*** Listed entries ***

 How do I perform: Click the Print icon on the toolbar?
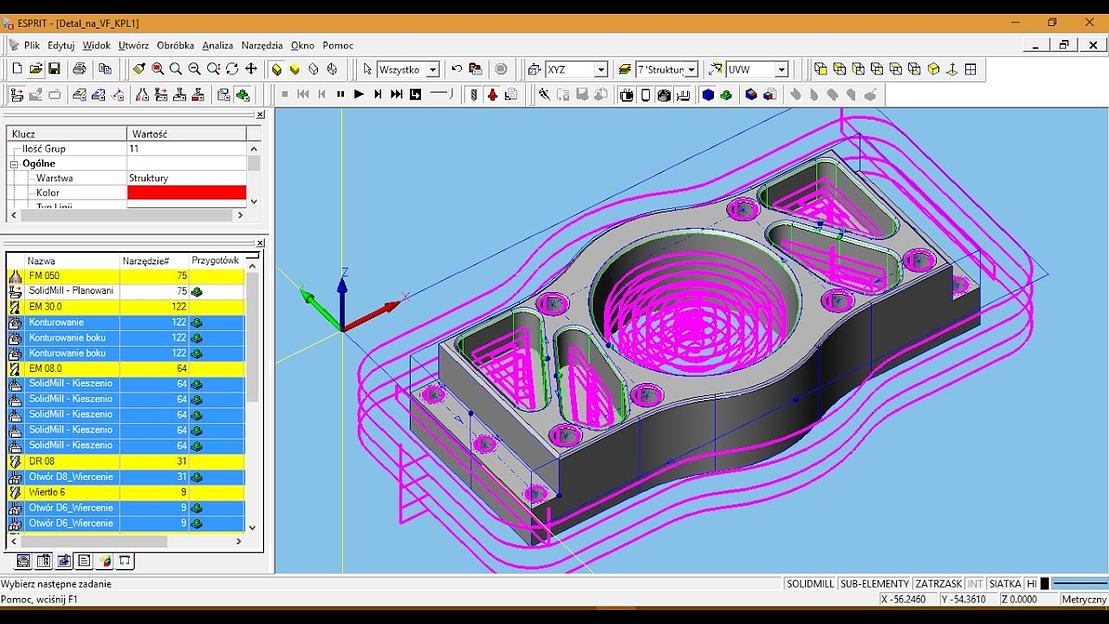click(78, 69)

*** End of Listed entries ***
*** Listed entries ***

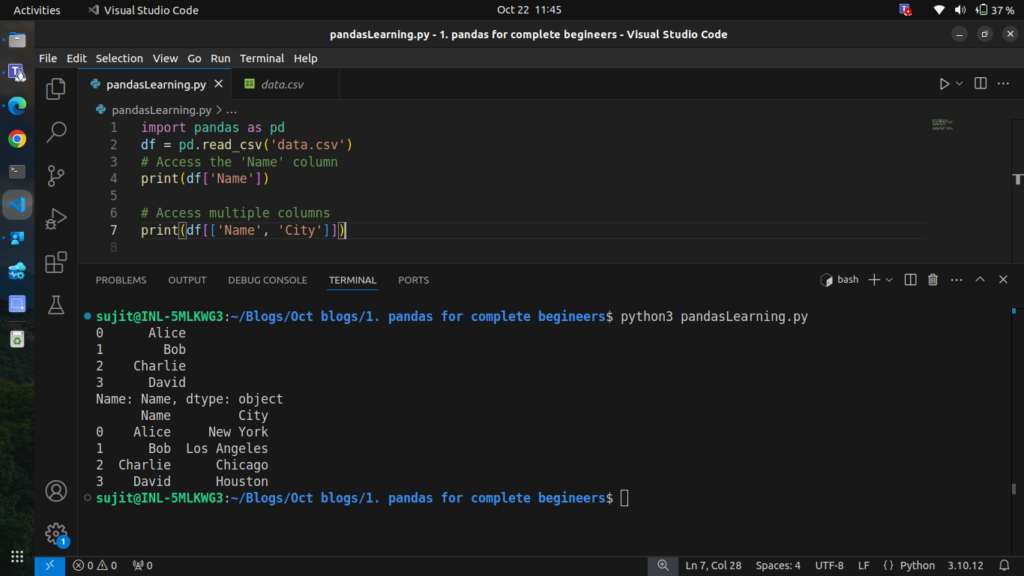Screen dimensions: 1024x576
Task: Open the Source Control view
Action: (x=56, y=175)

*** End of Listed entries ***
*** Listed entries ***

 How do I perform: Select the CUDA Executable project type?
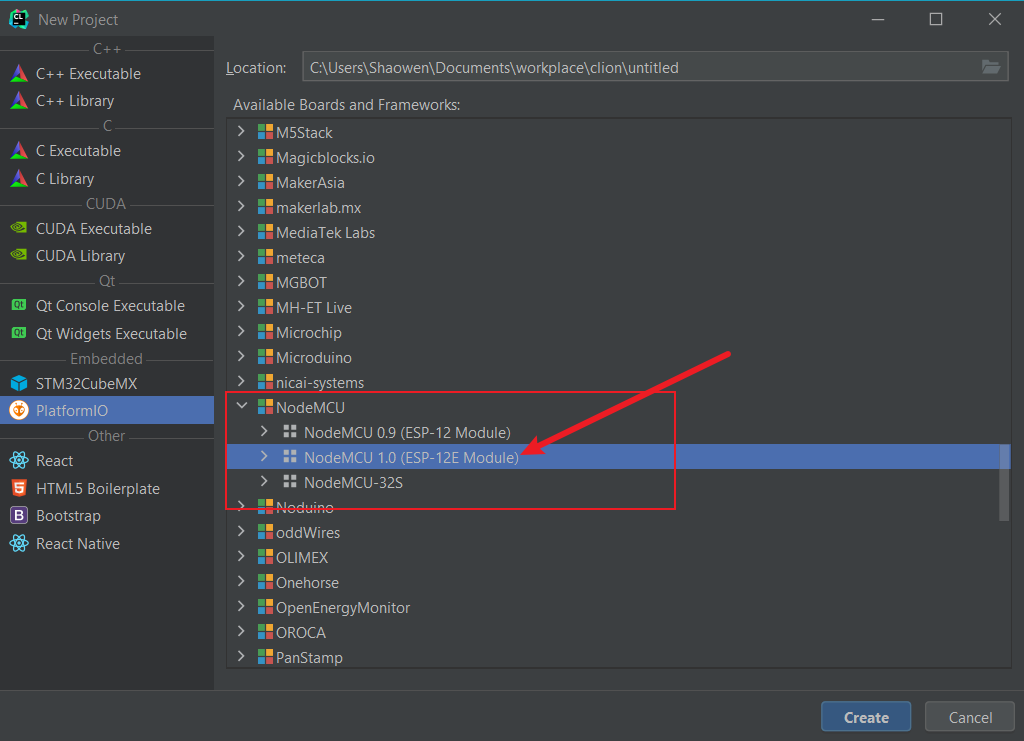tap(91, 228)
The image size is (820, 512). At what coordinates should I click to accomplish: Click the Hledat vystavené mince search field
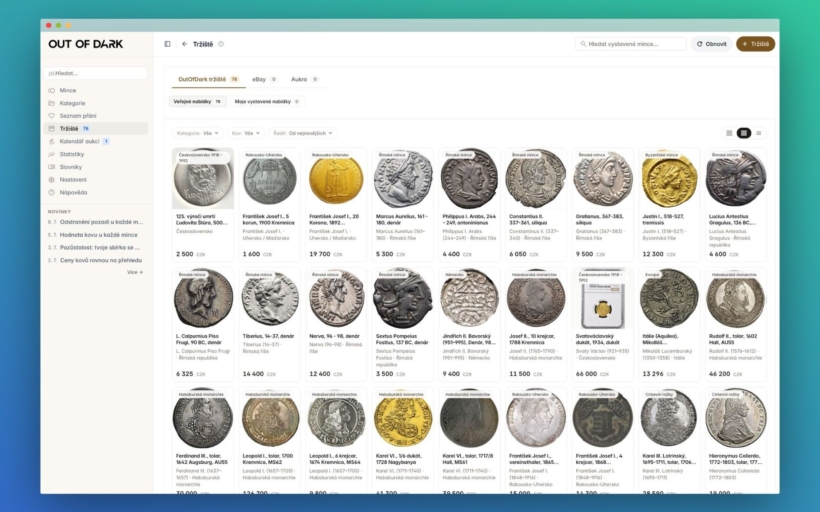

*** End of Listed entries ***

# [Activity]
Output exactly, and only, the lines of the entries above from the one with "How do I perform: Select" up to and including the one with "The image size"; pictures are to be left out.

# [Written answer]
 How do I perform: Select the CUDA Executable project type?
tap(91, 228)
The image size is (820, 512). At what coordinates should I click to accomplish: Click the Hledat vystavené mince search field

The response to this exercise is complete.